Assignment:
Q1. A colorless liquid A (C3H6O) was soluble in water and ether, and had a boiling point of 94-96 degrees C. it decolorized a Br2-CH2Cl2 solution and gave a positive ceric nitrate test. On catalytic hydrogenation it formed Compound B (C3H8O), which did not decolorized the above bromine solution, but did give a positive ceric nitrate test. Treatment of Compound A with ozone, followed by hydrolysis in the presence of zinc, gave formaldehyde as one of the products. Compound A formed an alpha-naphthylurethane with a melting point of 190 degrees C. What are the names and structures of Compounds A and B?

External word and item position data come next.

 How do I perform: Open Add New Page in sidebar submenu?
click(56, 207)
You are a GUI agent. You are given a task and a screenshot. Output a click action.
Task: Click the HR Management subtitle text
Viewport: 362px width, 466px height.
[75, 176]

Q2. A compound of formula C14H12 gave a positive Baeyer test and burned with a yellow, sooty flame. Treatment with ozone followed by hydrolysis in the presence of zinc gave formaldehyde as one of the products. Also isolated from the ozonolysis reaction was a second compound, C13H10O, which burned with a yellow, sooty flame, and readily formed a semicarbazone with a melting point of 164 degrees C. The 1H NMR spectrum of this compound (C13H10) showed only complex multiplets near 7.5 ppm; the fully 1H-decoupled 13C NMR spectrum showed only 5 peaks. What are the structures and names of the two compounds?

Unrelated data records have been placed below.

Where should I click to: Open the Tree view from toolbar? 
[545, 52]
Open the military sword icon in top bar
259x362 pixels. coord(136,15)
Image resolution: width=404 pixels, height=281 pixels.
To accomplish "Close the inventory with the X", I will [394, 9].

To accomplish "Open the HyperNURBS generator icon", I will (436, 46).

Q3. Compound A (C7H14O) burned with a yellow, nonsooty flame and did not decolorized a bromine-methylene chloride solution. It did give a positive 2,4- dinitrophenylhydrazine test, but a negative Tollens test. Treatment of the compound with lithium aluminum hydride followed by neutralization with acid, produced a Compound B, which gave a positive Lucas test in about 5 min. Compound B also gave a positive ceric nitrate test. The 1H NMR spectrum for Compound A gave the following data:
1.02 ppm 9H, singlet
2.11 ppm 3H, singlet
2.31 ppm 2H, singlet.
Give suitable structures for Compounds A and B.

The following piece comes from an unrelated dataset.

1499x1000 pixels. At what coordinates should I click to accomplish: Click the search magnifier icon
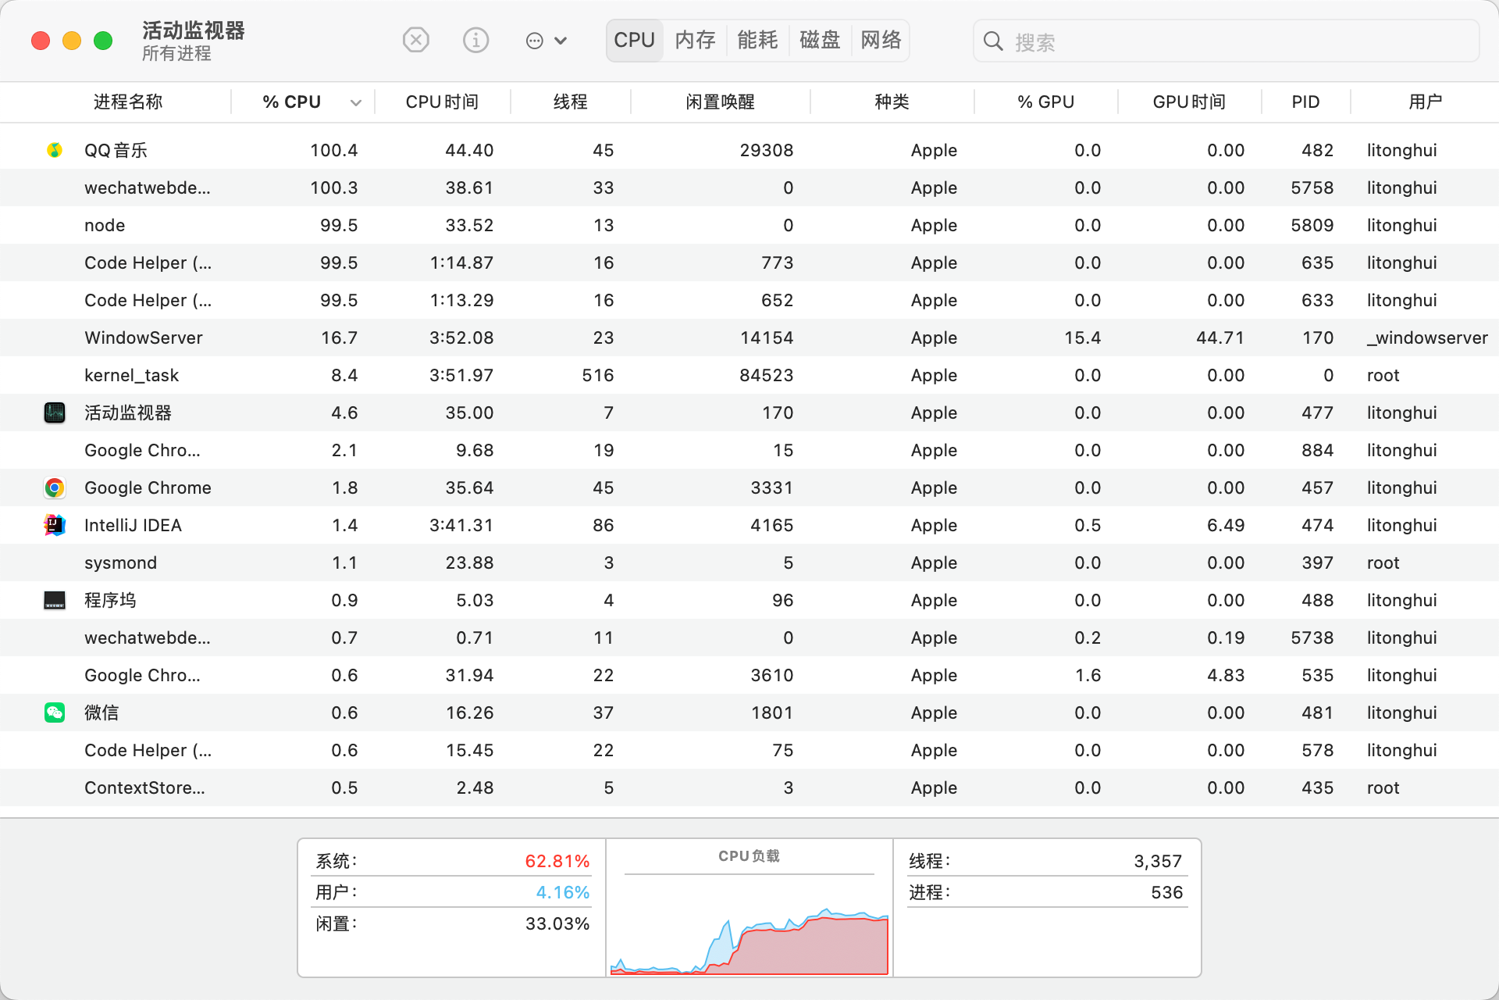click(x=993, y=41)
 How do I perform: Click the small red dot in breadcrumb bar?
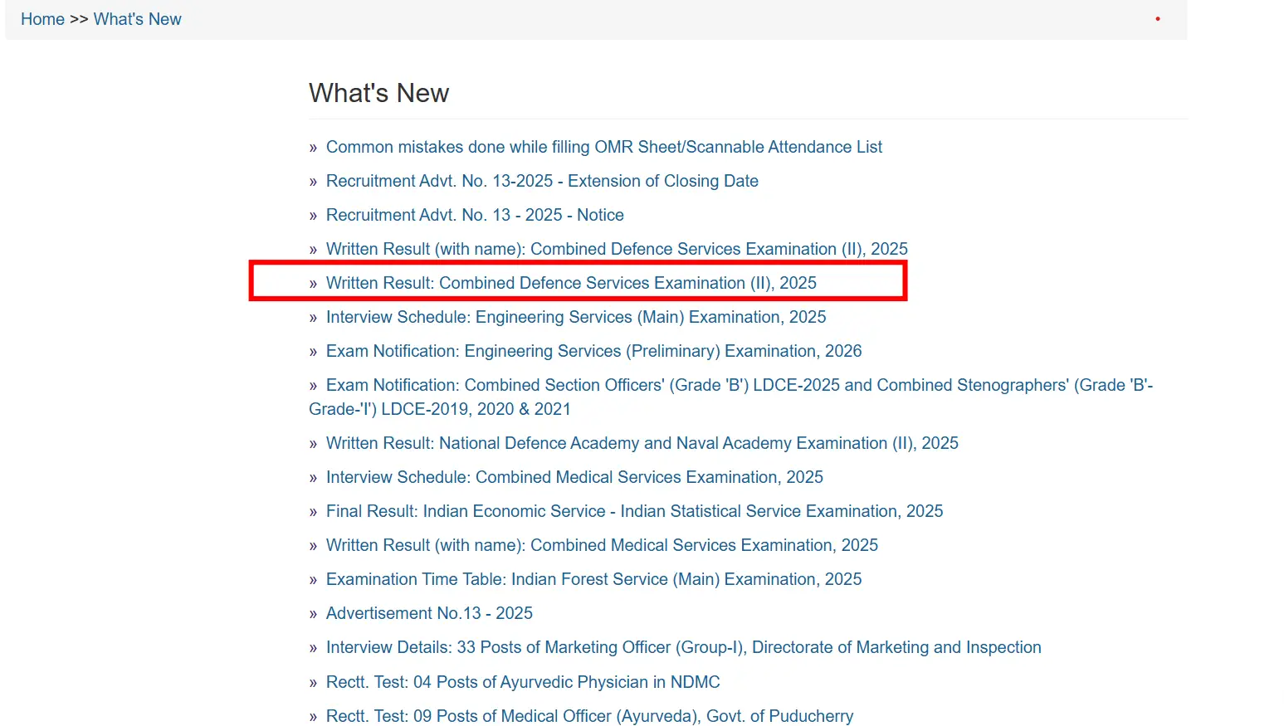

Q4. A friend of yours who is a graduate student attempting to establish the structure of a chemical species from field clover, isolated an alcohol that was found to have an optical rotation of +49.5 degrees. Chemical analysis gave a molecular formula of C5H10O. It was also observed that this alcohol readily decolorized Br2-CH2Cl2 solution. On this basis, the alcohol was subjected to catalytic hydrogenation and was found to absorb 1 mol of hydrogen gas. The product of the reduction gave a positive ceric nitrate test, indicating that it too was an alcohol. However, the reduced compound was optically inactive. Your friend has come to you for assistance in determining the structures of the two alcohols. What do you believe the structures are?
Provide complete and step by step solution for the question and show calculations and use formulas.